No quiero dar placer oral

Motivo número 1: el sabor es desagradable.
Eso tenemos que admitirlo todas, el sabor de nuestras partes no tiene por qué ser el mejor del mundo, depende mucho de cada persona. Cada una tenemos un sabor diferente, aunque parecido, que no tiene que ver en absoluto con la higiene personal. Aquí no entra cuántas veces te lavas, sino cuál es tu sabor propio y característico. Consejo: Si tuviste una mala experiencia,  quizá quieras volver a intentarlo. Prueba con los lubricantes de sabores. Reducirán el olor y, a decir verdad, ¡algunos están deliciosos!

Motivo número 2: el olor tira para atrás.
Si este es tu motivo, es comprensible. Tiene que ser muy desagradable meter tu boca en un sitio que huele igual a los pescados podridos de Asterix y Óbelix. Aunque puede haber una explicación para semejante hedor:

  1. Su olor corporal es muy fuerte, lo cual no tiene demasiada solución, salvo que se lave justo antes de practicar sexo oral o lo practiquéis en la ducha (quizá esto reduzca un poco ese olor).
  2. Quizá la mujer sufra vaginosis bacteriana, una afección que provoca un “olor a pescado” muy característico. Consejo: El médico podrá echarte una mano con ello (no literalmente, claro) y tomad precauciones, podría infectarte a ti también.

Motivo número 3: le da repelús.
Puede que simplemente los genitales no gusten físicamente, tiren para atrás de hecho. Es más común de lo que parece. No a todo el mundo le gusta la forma de sus genitales o los de su pareja (para qué engañarnos, no tienen una forma demasiado atractiva). Consejo: Probad a mirar vuestros genitales, a conocerlos, quizá así podáis aceptar mejor los de ambos. Otra opción puede ser vendarse los ojos. No verá nada y además puede convertirse en un juego bastante divertido. Piensa sobre ello, quizá os guste esta idea.
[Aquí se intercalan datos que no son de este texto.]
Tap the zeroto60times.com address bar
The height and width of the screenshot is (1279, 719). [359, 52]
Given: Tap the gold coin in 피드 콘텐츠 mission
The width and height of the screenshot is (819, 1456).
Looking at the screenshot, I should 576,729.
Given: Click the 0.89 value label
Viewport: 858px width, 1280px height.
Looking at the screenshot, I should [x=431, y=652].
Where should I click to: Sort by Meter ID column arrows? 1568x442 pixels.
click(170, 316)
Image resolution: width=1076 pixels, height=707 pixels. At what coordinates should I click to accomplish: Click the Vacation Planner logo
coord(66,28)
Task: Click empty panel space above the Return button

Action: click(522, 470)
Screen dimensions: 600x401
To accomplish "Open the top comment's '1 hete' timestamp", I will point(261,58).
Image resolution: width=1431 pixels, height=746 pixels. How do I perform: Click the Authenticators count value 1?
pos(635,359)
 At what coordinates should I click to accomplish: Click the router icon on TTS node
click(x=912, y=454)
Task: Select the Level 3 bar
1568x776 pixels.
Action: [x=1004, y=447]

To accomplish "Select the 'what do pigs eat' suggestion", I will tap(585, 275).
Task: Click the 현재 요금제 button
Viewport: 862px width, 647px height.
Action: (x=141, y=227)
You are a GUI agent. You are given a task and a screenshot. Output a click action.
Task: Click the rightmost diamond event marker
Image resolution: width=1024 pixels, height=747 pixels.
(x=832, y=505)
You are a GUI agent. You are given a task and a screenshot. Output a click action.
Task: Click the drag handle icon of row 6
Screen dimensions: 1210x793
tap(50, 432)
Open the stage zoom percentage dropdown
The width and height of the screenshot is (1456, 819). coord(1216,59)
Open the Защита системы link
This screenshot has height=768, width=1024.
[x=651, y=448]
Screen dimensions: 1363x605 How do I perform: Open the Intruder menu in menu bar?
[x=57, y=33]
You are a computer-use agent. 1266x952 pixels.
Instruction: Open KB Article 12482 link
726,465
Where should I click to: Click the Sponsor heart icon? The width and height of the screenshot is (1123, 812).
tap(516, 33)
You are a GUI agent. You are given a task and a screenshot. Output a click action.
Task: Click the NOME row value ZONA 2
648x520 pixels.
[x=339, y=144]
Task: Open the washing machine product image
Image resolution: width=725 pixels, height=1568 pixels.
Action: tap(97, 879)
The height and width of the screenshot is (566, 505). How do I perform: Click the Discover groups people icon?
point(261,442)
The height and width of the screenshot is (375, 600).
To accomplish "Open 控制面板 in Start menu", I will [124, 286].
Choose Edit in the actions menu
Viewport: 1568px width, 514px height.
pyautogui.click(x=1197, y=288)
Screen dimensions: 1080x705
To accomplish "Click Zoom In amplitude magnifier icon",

Motivo número 4: no disfruta haciéndolo.
Es un motivo tan válido como cualquier otro. Hay prácticas que no tienen por qué gustar aunque a otras personas sí. Las relaciones sexuales están para ser disfrutadas y vividas en libertad, sin ningún tipo de presión o coacción por parte de nadie. Si pides a tu pareja que lo haga pero no quiere porque no le gusta, deberéis hablarlo; en estas cosas, la comunicación es primordial. Si no lo acepta, tendréis que buscar una solución que no os desagrade a ninguno de las dos.

Motivo número 5: creo que no voy a saber hacerlo.
Si lo que le da miedo es no satisfacerte, es el problema que más fácil solución tiene. Pídele a tu pareja que te deje enseñarle, cómo quieres que te lo haga.  Puede convertirse en un juego muy divertido, maestra y aprendiz, y será una manera de quitarse ese miedo (entre otras). ¿A qué estás esperando para que te den una lección?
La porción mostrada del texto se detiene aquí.